In a first for InvestmentNews Research, we recently fielded a survey that reached out to both advisers and investors to get a sense of whether advisers are prepared to meet the expectations of the next generation of clients. Among the questions we sought to answer was, how will the basic delivery methods of financial advice change over the next five years?
With the rise of the smartphone — 85% of investors own and use one regularly, and the device has higher ownership rates than laptops, desktops, or tablets among our respondents — the means of communicating with clients have become as varied and nuanced as ever. Nearly 9 out of every 10 clients can, with a device right in their pocket, communicate via phone, text, video conference, email or social media in an instant, and the channels for doing so are constantly evolving.
In this first post recounting some of the results from the study, we track how advisers and investors view the changing nature of the way they communicate. The full research study will be the centerpiece of the upcoming InvestmentNews Business Model of the Future report on how advisory firms are evolving to meet the demands of tomorrow.
In our survey, both advisers and investors agree that in the future, telephone calls and in-person meetings will remain among the most popular means of communicating directly. But more notably, they agree that these forms of outreach will become less important. Instead, social media, text messages and video conferencing will grow in importance. Video conferencing, in particular, looks to take off substantially: nearly 1 in 3 advisers said they would rely on it in five years — a meteoric jump from the less than 1 in 20 who said they do so now.
Investors, however, weren't quite as bullish in predicting its future prevalence, with a lesser 1 in 5 saying they thought they would rely on video conferencing. But among investors under age 45 — advisers' next generation of client — that figure was 28%, closely matching adviser perspective, and a sign that advisers are on track with their plans to make video conferencing a more important piece of their service delivery in the future.
Where advisers and the under-45 set don't quite match up, however, is with text messaging — 1 in 5 investors under 45 think they will rely on text messaging in 5 years, but just 8% of advisers say the same. Younger clients are used to confirmations, alerts and short messages delivered via text message, and in 5 years, they expect more professional service communications to be delivered that way.

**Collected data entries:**
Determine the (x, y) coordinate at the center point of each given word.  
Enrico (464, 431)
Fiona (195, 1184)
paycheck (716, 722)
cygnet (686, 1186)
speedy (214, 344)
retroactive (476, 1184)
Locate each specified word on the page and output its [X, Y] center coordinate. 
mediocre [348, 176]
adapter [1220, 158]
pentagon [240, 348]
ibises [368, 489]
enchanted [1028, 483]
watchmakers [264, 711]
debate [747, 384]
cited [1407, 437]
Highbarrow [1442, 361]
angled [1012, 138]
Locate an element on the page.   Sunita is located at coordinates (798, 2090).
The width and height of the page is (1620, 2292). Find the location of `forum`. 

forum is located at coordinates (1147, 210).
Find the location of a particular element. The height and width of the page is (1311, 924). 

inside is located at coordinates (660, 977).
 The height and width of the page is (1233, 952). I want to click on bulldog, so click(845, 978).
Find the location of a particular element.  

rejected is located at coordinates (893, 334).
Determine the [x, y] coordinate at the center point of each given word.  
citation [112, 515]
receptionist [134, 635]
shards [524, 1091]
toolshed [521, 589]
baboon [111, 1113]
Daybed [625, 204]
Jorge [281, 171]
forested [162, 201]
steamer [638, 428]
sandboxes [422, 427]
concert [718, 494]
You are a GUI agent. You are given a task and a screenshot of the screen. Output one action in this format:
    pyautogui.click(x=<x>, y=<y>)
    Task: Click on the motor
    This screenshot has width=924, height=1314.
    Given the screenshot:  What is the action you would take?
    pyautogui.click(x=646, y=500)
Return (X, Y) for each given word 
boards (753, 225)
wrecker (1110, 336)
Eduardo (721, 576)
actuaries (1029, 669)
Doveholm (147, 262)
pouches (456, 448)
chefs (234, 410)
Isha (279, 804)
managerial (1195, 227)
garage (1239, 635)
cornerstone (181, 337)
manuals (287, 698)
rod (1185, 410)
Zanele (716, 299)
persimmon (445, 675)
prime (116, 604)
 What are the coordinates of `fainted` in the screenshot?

**ACTIVITIES:**
1. In two sentences, summarize the article on adviser-client communication.
2. Resume the article on adviser-client communication, starting after its final sentence.

**ANSWERS TO THE EXERCISES:**
1. An InvestmentNews Research survey of advisers and investors found that both groups expect phone calls and in-person meetings to stay popular but become less important, while social media, text messages and video conferencing gain importance. Nearly 1 in 3 advisers expect to rely on video conferencing in five years, close to the 28% of investors under 45 who say the same, but only 8% of advisers expect to rely on text messaging, compared with 1 in 5 investors under 45.

2.
The current crop of adviser clients is overwhelmingly in the age 55-65 range, and that generation has a different set of expectations. But if advisers want their businesses to remain evergreen and gain the clients of tomorrow, they'll have to adjust to a new set of expectations, and that generational shift may be arriving sooner than expected.
That's because investors aged 45-54 align more closely with their younger cohorts in their expectations. When asked to compare the current set of services they are offered online by their advisers versus what they'd expect to be offered in 5 years, 64% said they expect more than the current selection; 65% of those under 45 said the same.
Older investors seem more satisfied by what they get online. Among those aged 55 and older, just 41% said they expected more services online. In this instance, advisers were right in the middle, with 56% planning to offer more online services in 5 years, but only 18% said they would offer “a lot more.” Meanwhile, 34% of investors under 55 said that they expected a lot more online services than are currently on offer. This is another case of advisers seeing the changing tides, but hesitating to commit to the changes necessary to meet them.
If advisory firms would like to attract and retain the wealthy clients of tomorrow, they will need to begin altering their service models now to meet future expectations.